Public Versus Private Real Estate Equities: A More Refined, Long-Term Comparison
通过控制物业类型、杠杆和估值平滑三个差异,比较公开与私募房地产股票的长期回报,发现两者在统计上无显著差异,近期收益差缩小至约60个基点,表明市场长期同步。
In this article we compare public and private real estate equities. In so doing, we control for three of the main differences between these investment alternatives: property-type mix, leverage and appraisal smoothing. With these two restated indices, we then run tests to determine in a statistical sense whether the restated means and volatilities of the two series were different from one another. The clear answer is that they were not. The results of the statistical tests combined with the fact that the average difference between the two (restated) return series has substantially narrowed (to approximately 60 basis points) in the more recent (1993–2001) period jointly suggest a seamless real estate market in which public- and private-market vehicles display a long-run synchronicity.
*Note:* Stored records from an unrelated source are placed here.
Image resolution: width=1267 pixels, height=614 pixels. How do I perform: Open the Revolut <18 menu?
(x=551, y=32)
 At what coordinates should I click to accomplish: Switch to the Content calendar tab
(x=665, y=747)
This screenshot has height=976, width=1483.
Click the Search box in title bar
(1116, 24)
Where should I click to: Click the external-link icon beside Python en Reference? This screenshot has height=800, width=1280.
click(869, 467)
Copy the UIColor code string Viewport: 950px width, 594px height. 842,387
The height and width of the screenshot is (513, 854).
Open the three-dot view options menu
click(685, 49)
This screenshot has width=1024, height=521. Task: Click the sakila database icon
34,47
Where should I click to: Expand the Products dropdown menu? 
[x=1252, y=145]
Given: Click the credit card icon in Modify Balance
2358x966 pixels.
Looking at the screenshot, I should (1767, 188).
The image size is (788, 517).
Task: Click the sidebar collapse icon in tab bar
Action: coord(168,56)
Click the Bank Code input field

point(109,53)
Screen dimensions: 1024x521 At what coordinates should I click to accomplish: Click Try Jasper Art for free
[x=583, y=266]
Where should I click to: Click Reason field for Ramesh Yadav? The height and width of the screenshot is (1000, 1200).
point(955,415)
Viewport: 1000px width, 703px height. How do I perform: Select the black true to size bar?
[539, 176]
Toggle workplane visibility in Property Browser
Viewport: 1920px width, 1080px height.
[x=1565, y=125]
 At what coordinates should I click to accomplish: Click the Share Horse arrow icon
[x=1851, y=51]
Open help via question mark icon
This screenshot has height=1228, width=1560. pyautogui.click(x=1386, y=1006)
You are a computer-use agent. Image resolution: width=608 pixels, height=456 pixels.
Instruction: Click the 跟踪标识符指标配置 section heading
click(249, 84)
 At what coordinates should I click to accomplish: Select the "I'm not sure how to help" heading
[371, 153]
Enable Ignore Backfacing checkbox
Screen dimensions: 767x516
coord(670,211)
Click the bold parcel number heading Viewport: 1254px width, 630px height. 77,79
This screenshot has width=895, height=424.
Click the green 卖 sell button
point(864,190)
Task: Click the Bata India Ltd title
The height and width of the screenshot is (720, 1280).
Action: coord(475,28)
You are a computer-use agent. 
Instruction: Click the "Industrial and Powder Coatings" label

This has important implications for portfolio management. First, public- and private-market vehicles ought to be viewed as offering investors a risk/return continuum of real estate investment opportunities. Second, while the “platform” did not matter in terms of observed return characteristics, the platform may matter with regard to liquidity, governance, transparency, control, executive compensation and so forth; an apparent clientele effect hints at these issues being valued differently by large and small investors.